Un travail mystique et réaliste sur la spatialité. (Michel Sayegh)
Sa manière? Une exploration exigeante, voire intransigeante de la surface picturale. Une quête incessante qui amène l'artiste à se révéler, à se dévoiler en techniques et en couleurs. Et surtout une recherche qui ne s'est pas faite du jour au lendemain, mais qui a nécessité des années de lecture, de questionnements. «L'artiste est celui qui nourrit son œil au quotidien, qui absorbe les différentes cultures, religions et concepts, et qui parvient à en être le catalyseur», souligne Thaier Helal.
Sur ces grands formats, diptyques ou triptyques surdimensionnés, de l'infiniment petit à l'infiniment grand, en signes et symboles, comme des rythmes ou pulsations, les formes s'alignent, se recourbent, s'enchevêtrent ou se dispersent, créant un dialogue et des échos à l'infini entre les œuvres, mais aussi avec le regard des autres.
Au départ, l'abstraction totale laissait place au figuratif en filigrane.
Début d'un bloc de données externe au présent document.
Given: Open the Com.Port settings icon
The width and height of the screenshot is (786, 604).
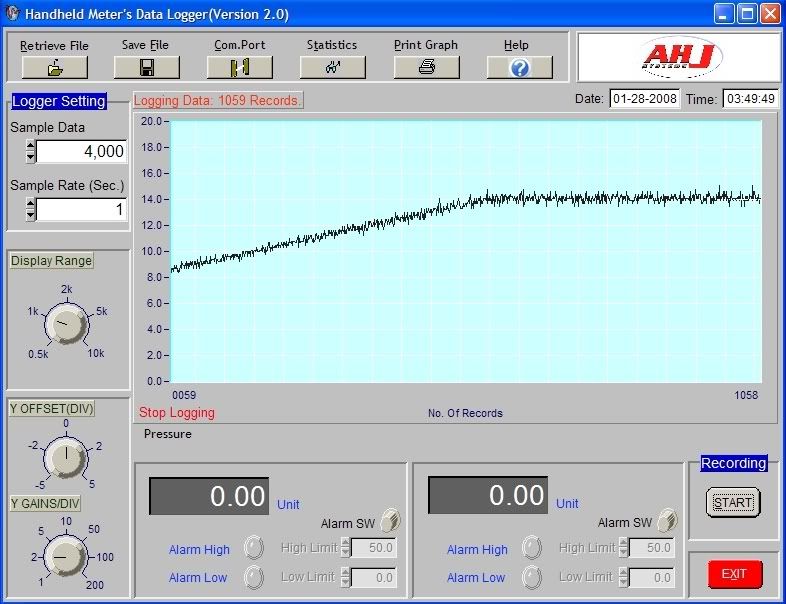Looking at the screenshot, I should point(239,67).
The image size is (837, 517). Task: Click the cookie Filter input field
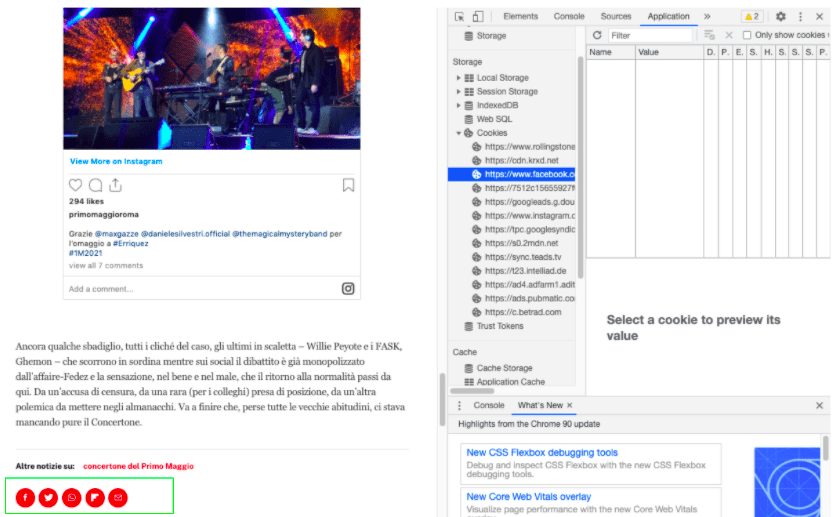[x=650, y=35]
Ainsi on croirait voir, sous les coups de brosse dynamiques, des petites créatures humaines, animales ou végétales. Plus tard (car l'exposition englobe plusieurs années de travail, donc plusieurs strates de pensée), l'artiste se libérera complètement de ces configurations pour atteindre l'épurement dans la spatialité. L'art devient ludique, fou et revêt différentes textures et couleurs. À travers cette dichotomie entre noir et blanc à la fois abrupte et vive, et l'explosion de teintes comme une variation d'harmonies, l'artiste défait ses chaînes pour atteindre des dimensions ésotériques ou sacrées. Entre le profane et le divin, le sibyllin et l'éclairé, la pensée de Thaier Helal emprunte différentes voies, s'autorise toutes les tournures pour exprimer un cheminement libre et libéré.